What does Christmas or New Year mean to Mongolians?
As people exchange culture and traditions, one of the new traditions we picked up is the New Year or nowadays Christmas.
Until the middle of the 20th century, we never celebrated this holiday. We had Lunar Calendar with New Moon Holiday (White Moon) instead. With Soviet influence, the whole new idea was introduced with the Winter Grandpa, snow girls, Evergreen Tree, the gifts to children, delicious and well-varied food, and the circus shows. Until I was 15, I hadn't known who Santa Claus was.
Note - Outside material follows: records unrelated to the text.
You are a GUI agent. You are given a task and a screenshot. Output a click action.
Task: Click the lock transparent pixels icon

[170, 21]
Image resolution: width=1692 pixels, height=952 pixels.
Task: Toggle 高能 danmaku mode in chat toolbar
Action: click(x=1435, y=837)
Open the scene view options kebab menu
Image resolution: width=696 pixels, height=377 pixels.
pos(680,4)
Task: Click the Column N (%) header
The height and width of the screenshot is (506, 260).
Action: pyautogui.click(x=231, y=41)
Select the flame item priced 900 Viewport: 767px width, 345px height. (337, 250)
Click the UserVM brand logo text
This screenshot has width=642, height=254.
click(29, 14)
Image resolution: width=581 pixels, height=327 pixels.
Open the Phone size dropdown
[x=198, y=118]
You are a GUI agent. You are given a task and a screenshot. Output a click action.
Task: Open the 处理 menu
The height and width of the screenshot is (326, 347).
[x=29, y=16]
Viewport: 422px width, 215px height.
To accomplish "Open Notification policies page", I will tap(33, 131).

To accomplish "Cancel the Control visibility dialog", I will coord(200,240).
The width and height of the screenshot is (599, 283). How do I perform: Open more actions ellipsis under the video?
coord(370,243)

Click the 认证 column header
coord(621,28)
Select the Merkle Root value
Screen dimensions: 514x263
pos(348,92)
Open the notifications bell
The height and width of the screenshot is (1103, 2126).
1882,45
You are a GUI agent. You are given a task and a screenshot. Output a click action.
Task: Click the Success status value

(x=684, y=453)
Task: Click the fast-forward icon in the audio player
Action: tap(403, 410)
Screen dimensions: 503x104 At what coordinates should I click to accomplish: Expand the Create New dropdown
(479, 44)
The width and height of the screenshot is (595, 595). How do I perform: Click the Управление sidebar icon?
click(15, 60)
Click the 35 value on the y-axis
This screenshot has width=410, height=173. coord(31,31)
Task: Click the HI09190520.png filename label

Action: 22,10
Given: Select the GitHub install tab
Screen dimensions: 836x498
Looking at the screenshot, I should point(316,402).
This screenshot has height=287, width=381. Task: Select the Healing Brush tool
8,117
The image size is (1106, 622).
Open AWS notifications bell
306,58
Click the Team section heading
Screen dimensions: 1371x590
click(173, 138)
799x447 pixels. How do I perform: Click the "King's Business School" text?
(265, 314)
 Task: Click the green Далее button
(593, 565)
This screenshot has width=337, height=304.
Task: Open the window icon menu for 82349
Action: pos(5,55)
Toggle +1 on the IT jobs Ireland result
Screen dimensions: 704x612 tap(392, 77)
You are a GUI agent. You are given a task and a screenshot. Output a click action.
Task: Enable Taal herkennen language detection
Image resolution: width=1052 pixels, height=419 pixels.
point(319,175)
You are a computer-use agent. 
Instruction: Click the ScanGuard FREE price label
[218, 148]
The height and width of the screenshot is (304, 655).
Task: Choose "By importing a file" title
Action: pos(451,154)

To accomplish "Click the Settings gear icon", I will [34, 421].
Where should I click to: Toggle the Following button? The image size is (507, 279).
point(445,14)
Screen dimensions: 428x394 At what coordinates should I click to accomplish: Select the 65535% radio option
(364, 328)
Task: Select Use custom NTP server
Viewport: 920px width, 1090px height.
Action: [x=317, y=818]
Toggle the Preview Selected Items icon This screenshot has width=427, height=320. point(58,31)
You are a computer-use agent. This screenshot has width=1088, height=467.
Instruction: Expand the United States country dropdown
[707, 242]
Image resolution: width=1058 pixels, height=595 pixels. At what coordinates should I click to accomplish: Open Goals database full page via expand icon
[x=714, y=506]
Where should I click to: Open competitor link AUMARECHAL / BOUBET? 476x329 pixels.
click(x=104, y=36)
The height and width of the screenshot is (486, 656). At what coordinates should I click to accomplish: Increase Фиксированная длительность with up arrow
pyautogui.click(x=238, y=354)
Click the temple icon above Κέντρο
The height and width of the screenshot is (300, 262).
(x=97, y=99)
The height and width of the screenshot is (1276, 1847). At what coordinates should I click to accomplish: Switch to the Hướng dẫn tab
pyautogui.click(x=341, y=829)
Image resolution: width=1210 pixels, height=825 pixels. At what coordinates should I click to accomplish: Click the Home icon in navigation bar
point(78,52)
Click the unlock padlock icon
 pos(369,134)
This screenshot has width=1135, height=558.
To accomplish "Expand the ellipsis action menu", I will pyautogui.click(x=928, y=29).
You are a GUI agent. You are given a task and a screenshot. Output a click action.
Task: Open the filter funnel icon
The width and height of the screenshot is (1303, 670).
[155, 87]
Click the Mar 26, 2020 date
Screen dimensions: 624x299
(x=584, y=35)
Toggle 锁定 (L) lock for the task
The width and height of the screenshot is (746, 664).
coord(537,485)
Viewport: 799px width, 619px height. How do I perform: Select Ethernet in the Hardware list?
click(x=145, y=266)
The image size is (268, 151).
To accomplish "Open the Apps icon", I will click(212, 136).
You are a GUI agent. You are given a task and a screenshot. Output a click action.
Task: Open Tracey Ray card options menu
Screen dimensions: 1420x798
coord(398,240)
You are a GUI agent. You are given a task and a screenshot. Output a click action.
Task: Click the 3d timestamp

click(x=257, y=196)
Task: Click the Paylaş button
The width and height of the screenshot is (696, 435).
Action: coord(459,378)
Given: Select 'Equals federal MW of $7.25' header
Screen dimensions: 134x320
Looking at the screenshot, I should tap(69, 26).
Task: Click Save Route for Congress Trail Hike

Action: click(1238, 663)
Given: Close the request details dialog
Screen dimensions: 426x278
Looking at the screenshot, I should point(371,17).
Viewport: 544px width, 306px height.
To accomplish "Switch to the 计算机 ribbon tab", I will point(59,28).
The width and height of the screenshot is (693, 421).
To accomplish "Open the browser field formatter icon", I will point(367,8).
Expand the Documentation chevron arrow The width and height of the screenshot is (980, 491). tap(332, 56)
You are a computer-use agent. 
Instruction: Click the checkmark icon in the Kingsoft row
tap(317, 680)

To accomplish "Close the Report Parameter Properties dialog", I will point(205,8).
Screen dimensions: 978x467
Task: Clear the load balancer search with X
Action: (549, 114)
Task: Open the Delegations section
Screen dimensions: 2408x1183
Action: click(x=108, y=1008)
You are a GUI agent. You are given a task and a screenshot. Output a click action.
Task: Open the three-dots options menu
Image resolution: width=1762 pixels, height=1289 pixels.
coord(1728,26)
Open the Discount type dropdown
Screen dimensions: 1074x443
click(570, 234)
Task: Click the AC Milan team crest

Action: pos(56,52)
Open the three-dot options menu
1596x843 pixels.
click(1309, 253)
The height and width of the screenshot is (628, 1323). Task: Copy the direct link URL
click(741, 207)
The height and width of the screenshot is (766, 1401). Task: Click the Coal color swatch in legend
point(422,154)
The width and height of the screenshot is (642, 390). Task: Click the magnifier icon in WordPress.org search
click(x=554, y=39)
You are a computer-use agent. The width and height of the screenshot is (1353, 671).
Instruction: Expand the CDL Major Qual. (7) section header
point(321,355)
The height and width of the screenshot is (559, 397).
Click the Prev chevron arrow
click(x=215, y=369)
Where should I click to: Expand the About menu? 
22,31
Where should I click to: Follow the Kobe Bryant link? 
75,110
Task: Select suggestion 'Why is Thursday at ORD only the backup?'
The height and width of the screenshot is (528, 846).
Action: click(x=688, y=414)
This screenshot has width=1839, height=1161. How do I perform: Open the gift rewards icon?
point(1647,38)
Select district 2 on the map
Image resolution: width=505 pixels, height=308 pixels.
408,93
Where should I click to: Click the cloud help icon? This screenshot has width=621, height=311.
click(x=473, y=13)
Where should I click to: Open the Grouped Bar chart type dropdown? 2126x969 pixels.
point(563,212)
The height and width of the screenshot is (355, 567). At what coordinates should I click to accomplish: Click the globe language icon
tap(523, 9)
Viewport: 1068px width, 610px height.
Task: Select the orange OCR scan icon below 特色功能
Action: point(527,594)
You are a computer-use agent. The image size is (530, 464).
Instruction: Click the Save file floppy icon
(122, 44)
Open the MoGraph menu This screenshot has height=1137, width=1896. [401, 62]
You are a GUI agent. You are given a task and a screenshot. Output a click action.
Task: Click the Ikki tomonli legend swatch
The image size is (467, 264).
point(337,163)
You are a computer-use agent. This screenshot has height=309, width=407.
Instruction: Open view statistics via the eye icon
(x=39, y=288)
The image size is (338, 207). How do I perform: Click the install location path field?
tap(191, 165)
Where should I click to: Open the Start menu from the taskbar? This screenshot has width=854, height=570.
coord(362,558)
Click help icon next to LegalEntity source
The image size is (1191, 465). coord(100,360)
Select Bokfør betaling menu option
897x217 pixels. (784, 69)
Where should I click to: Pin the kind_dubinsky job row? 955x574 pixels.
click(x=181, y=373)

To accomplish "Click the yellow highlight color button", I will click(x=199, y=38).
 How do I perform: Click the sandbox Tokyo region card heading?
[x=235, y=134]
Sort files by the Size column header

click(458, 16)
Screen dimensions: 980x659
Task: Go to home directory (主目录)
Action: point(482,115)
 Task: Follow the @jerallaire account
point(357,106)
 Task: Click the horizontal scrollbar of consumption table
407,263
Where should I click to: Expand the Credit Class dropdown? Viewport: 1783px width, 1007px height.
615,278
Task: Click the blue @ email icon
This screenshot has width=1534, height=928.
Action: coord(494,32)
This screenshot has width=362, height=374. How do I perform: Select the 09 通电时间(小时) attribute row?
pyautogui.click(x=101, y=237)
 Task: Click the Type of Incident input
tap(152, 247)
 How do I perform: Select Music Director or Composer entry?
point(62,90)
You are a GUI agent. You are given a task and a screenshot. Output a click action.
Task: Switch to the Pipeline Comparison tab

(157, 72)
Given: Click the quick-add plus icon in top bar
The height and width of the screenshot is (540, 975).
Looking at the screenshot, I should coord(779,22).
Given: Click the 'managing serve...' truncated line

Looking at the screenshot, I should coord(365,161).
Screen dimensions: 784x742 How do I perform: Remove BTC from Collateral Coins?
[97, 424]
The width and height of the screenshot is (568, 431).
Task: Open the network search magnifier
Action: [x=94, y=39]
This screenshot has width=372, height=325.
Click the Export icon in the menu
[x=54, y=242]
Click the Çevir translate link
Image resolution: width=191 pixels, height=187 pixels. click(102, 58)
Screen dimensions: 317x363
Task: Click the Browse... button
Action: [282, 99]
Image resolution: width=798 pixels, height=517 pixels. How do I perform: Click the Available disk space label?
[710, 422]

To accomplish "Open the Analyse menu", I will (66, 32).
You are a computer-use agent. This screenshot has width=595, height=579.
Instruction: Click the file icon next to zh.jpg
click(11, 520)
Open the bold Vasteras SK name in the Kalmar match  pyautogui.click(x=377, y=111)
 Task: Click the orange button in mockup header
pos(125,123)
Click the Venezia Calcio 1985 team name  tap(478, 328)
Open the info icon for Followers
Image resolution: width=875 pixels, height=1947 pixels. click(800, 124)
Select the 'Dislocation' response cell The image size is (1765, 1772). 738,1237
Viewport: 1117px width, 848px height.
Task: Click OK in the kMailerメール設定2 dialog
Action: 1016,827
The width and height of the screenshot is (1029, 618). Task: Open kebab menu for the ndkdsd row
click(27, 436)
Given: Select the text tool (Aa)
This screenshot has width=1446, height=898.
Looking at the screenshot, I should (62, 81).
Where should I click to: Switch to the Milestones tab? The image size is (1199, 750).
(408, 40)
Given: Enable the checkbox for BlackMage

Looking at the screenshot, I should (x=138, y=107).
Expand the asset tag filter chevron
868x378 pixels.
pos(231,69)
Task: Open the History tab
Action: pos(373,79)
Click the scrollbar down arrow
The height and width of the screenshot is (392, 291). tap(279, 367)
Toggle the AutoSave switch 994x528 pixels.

The Winter Grandpa, with long white-beard and long white-hair, wore white deel (traditional Mongolian dress like a costume), blue cap, a pair of eyeglasses, pointy boots and long stick rumored to have some magic. Winter Grandpa was a famous Mongolian actor and he was one and only Winter Grandpa since the 1960s (since we started celebrating). Same person, same voice, same gesture - really convincing we believed he was the one.
In 2010, the whole country had its heartbroken with his death and new Winter Grandpa was born - who suspiciously looks like the Santa. The old Winter Grandpa never visited our home, so we had to go to the circus to get our gifts. He didn't have time for every kid unlike Santa, so he gave gifts to the kids who had good marks on their lessons.